Catalpa leafminer, Agromyza clara.
This leafminer starts a serpentine mine, which later becomes a blotch mine that often involves the entire leaf. Acephate, which is among the compounds registered for use against this pest in Connecticut, can be applied when there are early stage mines. Imidacloprid may be used as a soil-applied systemic to provide season-long control. Abamectin is an effective restricted use product. Consult the labels for dosage rates and safety precautions.
Catalpa sphinx, Ceratomia catalpae.
The caterpillars of this pest grow to 3" long, are yellow and black, and chew leaves. The moth is grayish-brown and has a 3" wingspread. The pupae overwinter in the ground. Malathion, spinosad, and Bacillus thuringiensis var. kurstaki, which are among the compounds registered for use against this pest in Connecticut, sprayed early in May and again in mid-August, will control this pest. Consult the label for dosage rates and safety precautions.
Comstock mealybug, Pseudococcus comstocki.

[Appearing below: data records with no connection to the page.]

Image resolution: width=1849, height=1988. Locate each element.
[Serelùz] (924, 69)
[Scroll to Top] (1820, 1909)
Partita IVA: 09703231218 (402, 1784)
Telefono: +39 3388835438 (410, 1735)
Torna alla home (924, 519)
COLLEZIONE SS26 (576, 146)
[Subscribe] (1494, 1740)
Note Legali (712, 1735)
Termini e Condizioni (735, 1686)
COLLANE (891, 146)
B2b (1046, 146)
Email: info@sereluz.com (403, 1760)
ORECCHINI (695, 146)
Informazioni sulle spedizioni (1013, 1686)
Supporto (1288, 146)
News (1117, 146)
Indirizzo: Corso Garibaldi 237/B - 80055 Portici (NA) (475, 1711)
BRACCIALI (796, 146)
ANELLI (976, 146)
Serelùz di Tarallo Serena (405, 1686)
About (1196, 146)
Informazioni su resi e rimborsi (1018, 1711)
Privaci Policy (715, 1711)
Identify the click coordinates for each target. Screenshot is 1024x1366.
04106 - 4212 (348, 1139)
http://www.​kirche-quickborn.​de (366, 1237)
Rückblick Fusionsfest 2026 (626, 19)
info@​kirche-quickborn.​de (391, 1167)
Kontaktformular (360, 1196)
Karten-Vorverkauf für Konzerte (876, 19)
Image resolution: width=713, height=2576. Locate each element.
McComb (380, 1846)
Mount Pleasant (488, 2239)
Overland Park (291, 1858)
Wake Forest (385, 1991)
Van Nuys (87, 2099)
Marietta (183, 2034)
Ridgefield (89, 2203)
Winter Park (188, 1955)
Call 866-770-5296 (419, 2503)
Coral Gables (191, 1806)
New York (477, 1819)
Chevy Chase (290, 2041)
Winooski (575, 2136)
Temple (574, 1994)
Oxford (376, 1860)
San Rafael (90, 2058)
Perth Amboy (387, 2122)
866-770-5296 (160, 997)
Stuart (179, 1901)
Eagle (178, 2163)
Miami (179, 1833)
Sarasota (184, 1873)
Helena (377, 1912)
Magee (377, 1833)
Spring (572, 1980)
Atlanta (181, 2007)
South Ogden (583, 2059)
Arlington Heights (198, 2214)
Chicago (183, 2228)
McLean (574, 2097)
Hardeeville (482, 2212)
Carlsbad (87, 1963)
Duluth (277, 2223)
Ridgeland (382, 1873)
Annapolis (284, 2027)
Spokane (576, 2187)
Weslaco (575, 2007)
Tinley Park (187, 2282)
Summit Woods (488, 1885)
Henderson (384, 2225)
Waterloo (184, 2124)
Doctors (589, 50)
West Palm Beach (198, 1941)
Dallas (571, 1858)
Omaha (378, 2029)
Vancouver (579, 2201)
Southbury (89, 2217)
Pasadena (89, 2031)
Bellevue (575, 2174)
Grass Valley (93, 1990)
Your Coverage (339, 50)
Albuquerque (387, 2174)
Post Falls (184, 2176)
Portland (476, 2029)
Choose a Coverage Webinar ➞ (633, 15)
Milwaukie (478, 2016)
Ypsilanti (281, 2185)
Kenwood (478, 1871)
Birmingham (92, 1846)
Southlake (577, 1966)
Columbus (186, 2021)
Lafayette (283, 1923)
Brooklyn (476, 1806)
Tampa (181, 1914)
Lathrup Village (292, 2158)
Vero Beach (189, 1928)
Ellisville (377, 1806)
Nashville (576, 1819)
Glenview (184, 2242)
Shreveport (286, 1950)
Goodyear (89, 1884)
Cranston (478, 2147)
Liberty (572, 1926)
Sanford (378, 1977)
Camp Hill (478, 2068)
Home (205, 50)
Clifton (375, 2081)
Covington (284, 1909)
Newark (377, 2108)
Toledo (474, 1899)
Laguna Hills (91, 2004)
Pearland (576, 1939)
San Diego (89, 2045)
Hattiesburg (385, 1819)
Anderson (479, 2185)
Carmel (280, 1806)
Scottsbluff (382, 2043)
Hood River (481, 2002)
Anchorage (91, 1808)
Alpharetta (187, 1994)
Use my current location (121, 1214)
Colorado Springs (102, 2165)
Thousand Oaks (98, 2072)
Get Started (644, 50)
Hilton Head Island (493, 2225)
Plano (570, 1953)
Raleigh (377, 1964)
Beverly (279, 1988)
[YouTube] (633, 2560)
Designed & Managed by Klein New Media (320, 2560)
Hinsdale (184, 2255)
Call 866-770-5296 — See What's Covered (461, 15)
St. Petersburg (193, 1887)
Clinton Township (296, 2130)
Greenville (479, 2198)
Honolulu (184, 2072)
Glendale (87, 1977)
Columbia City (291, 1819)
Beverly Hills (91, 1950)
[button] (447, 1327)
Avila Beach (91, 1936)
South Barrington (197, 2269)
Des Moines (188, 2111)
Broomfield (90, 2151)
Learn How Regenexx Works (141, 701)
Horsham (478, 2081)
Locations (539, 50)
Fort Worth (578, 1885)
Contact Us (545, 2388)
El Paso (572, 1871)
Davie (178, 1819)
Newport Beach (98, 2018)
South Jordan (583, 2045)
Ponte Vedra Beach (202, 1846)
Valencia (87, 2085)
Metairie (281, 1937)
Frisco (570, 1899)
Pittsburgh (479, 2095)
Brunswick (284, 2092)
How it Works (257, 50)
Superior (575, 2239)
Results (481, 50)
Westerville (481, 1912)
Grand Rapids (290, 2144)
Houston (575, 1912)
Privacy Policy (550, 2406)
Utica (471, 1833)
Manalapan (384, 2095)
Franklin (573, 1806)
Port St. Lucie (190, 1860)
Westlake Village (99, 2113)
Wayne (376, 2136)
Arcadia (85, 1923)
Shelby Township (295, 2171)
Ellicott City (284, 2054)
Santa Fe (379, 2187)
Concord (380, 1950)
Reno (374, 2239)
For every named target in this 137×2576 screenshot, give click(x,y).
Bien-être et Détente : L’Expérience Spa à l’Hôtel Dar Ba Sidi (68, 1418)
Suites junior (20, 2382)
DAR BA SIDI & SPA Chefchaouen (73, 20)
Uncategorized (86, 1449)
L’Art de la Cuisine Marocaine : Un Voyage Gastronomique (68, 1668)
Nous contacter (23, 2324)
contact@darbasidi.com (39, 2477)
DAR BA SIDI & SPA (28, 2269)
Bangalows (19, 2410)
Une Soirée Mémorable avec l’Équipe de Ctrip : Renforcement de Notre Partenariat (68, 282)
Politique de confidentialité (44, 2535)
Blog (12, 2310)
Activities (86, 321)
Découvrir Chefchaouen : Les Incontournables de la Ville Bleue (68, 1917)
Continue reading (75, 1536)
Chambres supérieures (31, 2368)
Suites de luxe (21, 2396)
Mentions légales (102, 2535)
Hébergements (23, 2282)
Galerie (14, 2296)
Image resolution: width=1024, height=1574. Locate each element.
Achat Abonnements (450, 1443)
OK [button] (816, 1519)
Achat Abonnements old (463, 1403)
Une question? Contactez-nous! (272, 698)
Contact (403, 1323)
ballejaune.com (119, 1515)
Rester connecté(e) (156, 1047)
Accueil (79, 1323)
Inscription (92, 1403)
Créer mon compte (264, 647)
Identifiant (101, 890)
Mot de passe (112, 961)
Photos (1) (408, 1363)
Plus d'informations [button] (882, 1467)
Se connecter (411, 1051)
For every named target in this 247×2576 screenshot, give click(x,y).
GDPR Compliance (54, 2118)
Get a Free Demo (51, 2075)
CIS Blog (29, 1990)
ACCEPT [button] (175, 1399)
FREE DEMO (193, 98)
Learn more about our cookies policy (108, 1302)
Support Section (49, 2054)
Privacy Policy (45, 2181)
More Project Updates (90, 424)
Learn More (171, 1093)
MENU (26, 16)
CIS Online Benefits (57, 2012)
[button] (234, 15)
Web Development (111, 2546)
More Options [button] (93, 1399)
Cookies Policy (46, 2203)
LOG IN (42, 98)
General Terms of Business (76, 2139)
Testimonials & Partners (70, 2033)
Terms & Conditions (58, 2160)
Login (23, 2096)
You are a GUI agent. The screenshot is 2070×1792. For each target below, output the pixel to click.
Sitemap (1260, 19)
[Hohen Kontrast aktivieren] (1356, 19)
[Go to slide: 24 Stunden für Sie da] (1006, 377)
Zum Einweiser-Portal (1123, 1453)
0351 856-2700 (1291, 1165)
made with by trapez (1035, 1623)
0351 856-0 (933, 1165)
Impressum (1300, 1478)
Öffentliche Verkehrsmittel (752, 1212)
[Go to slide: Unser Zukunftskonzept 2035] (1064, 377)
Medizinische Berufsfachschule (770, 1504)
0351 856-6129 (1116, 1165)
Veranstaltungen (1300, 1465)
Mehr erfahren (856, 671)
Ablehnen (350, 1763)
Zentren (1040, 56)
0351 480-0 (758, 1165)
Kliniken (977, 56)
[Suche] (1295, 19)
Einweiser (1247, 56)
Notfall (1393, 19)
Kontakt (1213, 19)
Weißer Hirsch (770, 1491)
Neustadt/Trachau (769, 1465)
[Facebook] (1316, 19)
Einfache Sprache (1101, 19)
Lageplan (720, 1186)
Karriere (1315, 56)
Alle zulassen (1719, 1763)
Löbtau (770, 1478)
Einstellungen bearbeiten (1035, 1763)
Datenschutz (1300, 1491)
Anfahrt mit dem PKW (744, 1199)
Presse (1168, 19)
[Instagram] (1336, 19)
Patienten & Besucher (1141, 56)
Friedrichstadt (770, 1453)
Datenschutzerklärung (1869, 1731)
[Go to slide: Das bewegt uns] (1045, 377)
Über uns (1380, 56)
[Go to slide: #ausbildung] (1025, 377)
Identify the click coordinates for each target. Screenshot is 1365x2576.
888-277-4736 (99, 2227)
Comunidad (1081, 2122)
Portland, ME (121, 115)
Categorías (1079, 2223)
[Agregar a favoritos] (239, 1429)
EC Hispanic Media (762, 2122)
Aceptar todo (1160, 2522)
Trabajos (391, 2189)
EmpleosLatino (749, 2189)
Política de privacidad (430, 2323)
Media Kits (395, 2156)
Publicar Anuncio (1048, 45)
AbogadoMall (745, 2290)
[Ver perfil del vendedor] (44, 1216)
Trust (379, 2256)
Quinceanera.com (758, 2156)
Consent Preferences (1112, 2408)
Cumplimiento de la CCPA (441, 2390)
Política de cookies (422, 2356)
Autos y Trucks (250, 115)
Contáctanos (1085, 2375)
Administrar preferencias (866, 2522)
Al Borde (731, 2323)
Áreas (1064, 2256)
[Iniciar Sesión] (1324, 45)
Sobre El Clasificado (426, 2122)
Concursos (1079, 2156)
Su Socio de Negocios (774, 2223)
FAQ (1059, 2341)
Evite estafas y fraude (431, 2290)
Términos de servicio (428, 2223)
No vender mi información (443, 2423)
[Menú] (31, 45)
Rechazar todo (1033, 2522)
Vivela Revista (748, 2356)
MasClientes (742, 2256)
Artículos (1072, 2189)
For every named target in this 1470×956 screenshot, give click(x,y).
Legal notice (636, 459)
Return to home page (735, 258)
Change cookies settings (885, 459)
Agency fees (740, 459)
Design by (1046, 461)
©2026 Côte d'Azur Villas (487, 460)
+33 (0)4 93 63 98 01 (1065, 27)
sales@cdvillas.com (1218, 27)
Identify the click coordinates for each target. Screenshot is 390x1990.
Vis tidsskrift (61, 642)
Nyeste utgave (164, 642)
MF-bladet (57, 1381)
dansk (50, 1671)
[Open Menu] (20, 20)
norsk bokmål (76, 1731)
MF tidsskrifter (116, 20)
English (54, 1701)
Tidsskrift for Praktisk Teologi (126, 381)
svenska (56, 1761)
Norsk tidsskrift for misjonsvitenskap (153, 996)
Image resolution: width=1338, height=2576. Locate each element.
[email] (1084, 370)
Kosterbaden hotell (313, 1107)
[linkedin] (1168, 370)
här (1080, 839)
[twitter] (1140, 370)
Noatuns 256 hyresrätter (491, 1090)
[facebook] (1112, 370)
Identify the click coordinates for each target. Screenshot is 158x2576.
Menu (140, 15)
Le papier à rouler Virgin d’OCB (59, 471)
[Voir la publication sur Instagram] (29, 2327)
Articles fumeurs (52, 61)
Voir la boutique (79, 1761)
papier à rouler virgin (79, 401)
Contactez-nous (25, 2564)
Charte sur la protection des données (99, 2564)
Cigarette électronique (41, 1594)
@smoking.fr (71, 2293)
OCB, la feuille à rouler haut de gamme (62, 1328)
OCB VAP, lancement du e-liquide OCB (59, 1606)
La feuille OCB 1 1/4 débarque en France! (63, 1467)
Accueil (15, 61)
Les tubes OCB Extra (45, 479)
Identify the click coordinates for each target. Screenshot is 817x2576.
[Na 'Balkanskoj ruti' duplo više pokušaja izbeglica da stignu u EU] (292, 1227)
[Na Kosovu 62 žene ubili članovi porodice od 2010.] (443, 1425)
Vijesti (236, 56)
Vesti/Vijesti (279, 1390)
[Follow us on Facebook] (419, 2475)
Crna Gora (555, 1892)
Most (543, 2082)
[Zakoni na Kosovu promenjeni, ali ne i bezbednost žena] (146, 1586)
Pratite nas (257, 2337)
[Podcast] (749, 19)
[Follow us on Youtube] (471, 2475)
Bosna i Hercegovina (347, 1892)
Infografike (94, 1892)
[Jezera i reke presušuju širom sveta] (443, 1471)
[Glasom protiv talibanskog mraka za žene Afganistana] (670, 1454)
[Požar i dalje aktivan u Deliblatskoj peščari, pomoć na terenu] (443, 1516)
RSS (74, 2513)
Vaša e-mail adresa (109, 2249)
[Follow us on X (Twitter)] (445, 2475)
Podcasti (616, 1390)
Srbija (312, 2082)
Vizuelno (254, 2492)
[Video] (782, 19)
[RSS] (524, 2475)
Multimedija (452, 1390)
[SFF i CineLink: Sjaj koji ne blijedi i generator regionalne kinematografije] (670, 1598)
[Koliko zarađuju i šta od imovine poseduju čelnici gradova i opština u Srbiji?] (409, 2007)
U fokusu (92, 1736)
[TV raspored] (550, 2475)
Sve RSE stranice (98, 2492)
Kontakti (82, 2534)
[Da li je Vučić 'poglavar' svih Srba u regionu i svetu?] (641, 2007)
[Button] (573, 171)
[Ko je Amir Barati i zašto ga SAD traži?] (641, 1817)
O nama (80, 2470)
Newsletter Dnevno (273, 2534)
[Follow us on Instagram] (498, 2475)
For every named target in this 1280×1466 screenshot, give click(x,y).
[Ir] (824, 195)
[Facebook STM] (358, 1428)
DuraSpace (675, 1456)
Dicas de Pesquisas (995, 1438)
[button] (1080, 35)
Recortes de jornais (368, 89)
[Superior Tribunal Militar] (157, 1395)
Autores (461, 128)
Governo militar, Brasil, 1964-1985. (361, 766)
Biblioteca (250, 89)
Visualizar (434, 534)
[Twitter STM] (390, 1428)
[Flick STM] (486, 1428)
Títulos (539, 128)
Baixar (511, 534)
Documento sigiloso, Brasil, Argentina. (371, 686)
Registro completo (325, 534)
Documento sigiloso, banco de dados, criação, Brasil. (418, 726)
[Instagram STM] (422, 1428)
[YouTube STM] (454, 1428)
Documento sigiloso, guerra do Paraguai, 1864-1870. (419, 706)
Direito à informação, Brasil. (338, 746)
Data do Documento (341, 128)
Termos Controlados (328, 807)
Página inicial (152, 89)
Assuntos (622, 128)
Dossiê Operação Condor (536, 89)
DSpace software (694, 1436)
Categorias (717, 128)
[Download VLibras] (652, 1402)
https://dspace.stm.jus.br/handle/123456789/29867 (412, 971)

The whitish powdery deposit in the crevices of the bark in the axils of the twigs and leaf stems and on the underside of the leaves may contain the adult females, nymphs, and eggs, together with abundant wax secretion. There are two or three generations each year, and treatment is often necessary. Good control has followed sprays of malathion, horticultural oil or insecticidal soap, which are among the compounds registered for use against this pest in Connecticut. Imidacloprid may be used as a soil-applied systemic to provide season-long control. Consult the label for dosage rates and safety precautions.